Nidaa est un parti néolibéral, constitué en juin 2012 autour du membre de l’ancien régime Béji Caïd Essebsi1, qui a aussi été premier ministre de mars à fin 2011. Nidaa Tunes veut se débarrasser d’Ennahda, sans rompre avec la politique néolibérale qui se poursuit depuis les temps de Ben Ali. On y trouve une partie de la bourgeoisie et de la petite bourgeoisie se réclamant de la laïcité, d’anciens responsables du parti de Ben Ali, ainsi que des petits courants venus du centre-droit ou du centre-gauche. Nidaa Tounes est en coalition, dans l’Union pour la Tunisie, avec un parti de centre-droit et trois petites organisations ayant des origines plus ou moins lointaines à gauche. Avec 24,4 % d’intentions de vote, Nidaa dépassait dans les sondages, fin septembre, Ennahda de 6 %.

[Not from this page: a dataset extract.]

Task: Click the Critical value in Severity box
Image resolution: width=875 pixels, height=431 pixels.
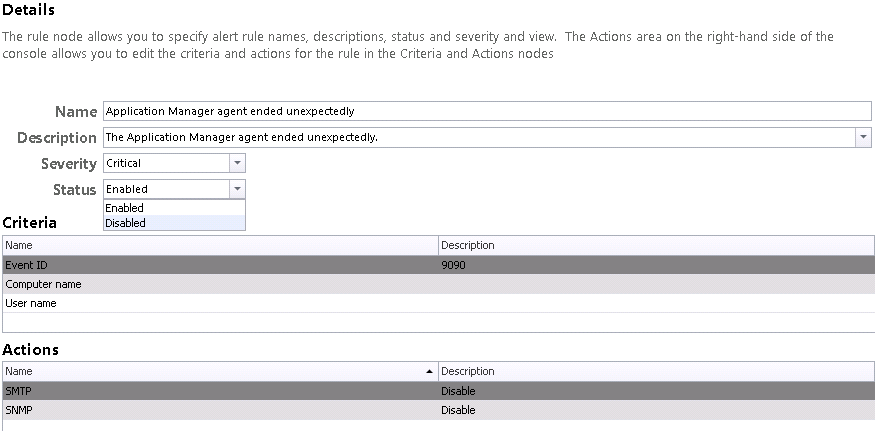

Les partis de tradition maoïste (Parti des travailleurs – ex-PCOT –, PPDU, Watad révolutionnaire) et trotskyste (LGO) se sont regroupés en octobre 2012 dans le Front populaire avec plusieurs organisations nationalistes arabes, le parti écologiste, l’association RAID (Attac et Cadtm), ainsi que des « indépendants » n’appartenant à aucun parti. Refusant à la fois le pouvoir religieux (et néolibéral) d’Ennahda et les néolibéraux de Nidaa Tounes, le Front populaire est devenu la troisième force politique du pays. Mais il est encore loin de peser autant que les deux forces principales : 7,5 % d’intentions de vote fin juillet (et seulement 4,6 % fin septembre). Le Front comprend par contre des militants et militantes qui jouent de longue date un rôle important au sein du mouvement syndical et associatif, ainsi que dans les mobilisations. 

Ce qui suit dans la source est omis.